Of the top 25 companies for women, only four fall solidly in the male-dominated technology sector: Hewlett-Packard, SBC Communications, Lucent Technologies and IBM. Charles Schwab, a brokerage firm specializing in online stock trading, also ranks highly.
The full list includes traditional retailers such as the Gap, newspaper behemoths Gannett and Knight Ridder, and Advantica, operator of the El Pollo Loco restaurant chain. The list includes only Fortune 1,000 companies that have at least two women on the board of directors.
Companies with female CEOs and other women among the five most senior executives get "extra credit," according to the rating criteria. The study also tries to gauge the "women-friendliness" of the corporate culture, weighing whether the company offers flexible work schedules or on-site child care.
Other factors that boost a company's score: Is the number of women in management steadily increasing? Does the company sponsor mentorship programs for young women and other programs to prepare women for senior management positions? Does it have financial incentives for managers who promote women into management positions?
"What distinguishes them from many other companies is that their efforts to advance women while promoting a culture that values diversity are long-term commitments," the magazine stated of the top 25 companies. "And the stars of these corporate cultures are truly products of their environment."
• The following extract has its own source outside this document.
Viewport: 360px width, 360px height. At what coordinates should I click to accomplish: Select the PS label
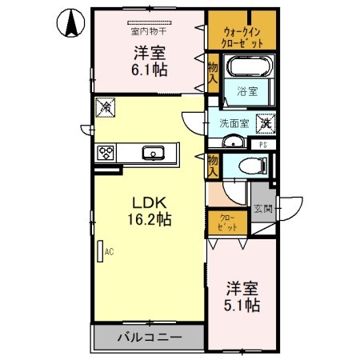pyautogui.click(x=262, y=144)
The top tech-oriented company was Charles Schwab, the $3.9 billion San Francisco-based investment firm that has become a leader in online financial services. Of the company's 18,083 employees worldwide, 39 percent are women. Roughly one out of three department heads is a woman.
Two of Schwab's five highest-paid executives are women. The two highest-ranking women are Dawn Lepore, vice chairperson, executive vice president and chief information officer, and Linnet Deily, vice chairperson and executive vice president.
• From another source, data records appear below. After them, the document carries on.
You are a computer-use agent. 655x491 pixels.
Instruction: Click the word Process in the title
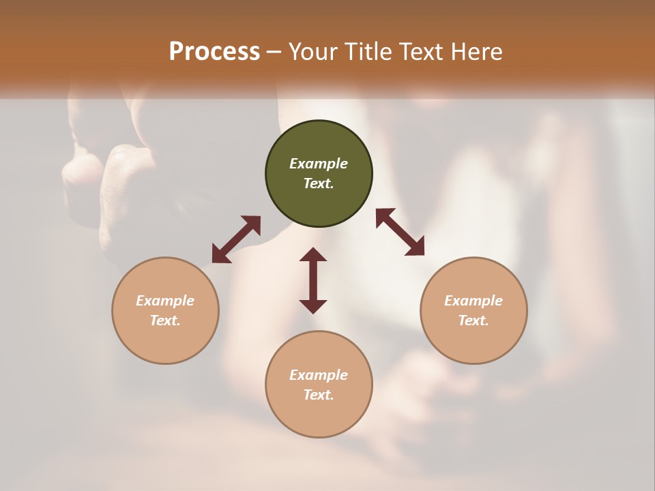(x=214, y=51)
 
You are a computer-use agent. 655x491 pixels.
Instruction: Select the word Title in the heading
(x=368, y=51)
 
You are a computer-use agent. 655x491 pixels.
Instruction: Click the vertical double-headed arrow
(x=313, y=281)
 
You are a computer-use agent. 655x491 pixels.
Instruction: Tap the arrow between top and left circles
(x=236, y=239)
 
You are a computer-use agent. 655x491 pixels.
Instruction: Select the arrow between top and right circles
(x=400, y=232)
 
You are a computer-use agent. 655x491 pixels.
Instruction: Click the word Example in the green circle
(x=319, y=164)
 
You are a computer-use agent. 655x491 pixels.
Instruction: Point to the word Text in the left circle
(x=164, y=321)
With more than 7.4 million active accounts and $961 billion in assets, Schwab branched out in October with a financial Web site for women. And unlike companies that pepper their work forces with short-lived initiatives to increase the ranks of women managers, Schwab is known for its consistency, WorkingWoman.com determined.
"The fast-growing company has built a management team that perfectly reflects its employee pool," the survey enthused. "Schwab requires women in mid-management to get tech training, preparing them for line positions in e-commerce. It has also added a mid-management mentoring program for women."
The second-highest-rated tech company was HP. The $42 billion computer giant employs 49,262 workers in its Palo Alto, Calif., headquarters and in offices around the world, and 32 percent are women. Roughly one out of three department heads is a woman, and two of the top five executives are women--including chairperson, president and CEO Carly Fiorina.
"HP's numbers have gotten a boost from Fiorina," WorkingWoman.com reported. "When she arrived last July, she persuaded several key executive women to help her reorganize the company. Now five of the eight members of HP's executive committee are women. Fiorina's appointment follows HP's strong history of supporting and promoting women."
The top company across all business categories was Avon Products, a New York-based retailer that sold $5.3 billion in beauty products, jewelry and apparel in 1999. Of Avon's 7,058 employees worldwide, 74 percent are women. Nearly half of the company's department heads and board of directors members are women.
Avon CEO Andrea Jung took the helm a year ago and orchestrated a lauded financial turnaround. The stock traded Tuesday afternoon at $41.75, which is 27 percent higher than its price at the beginning of the year. WorkingWoman.com praised Jung for her newest initiative: improving the company's flex-time policies in an effort to lure and retain working mothers.
It's not surprising that HP and Avon fared well in the annual survey. Labor Department statistics indicate that 45 percent of all managerial posts are held by females. But of the nation's 500 largest companies, only HP and Avon have female CEOs. Of the 1,000 largest companies, only six are run by women.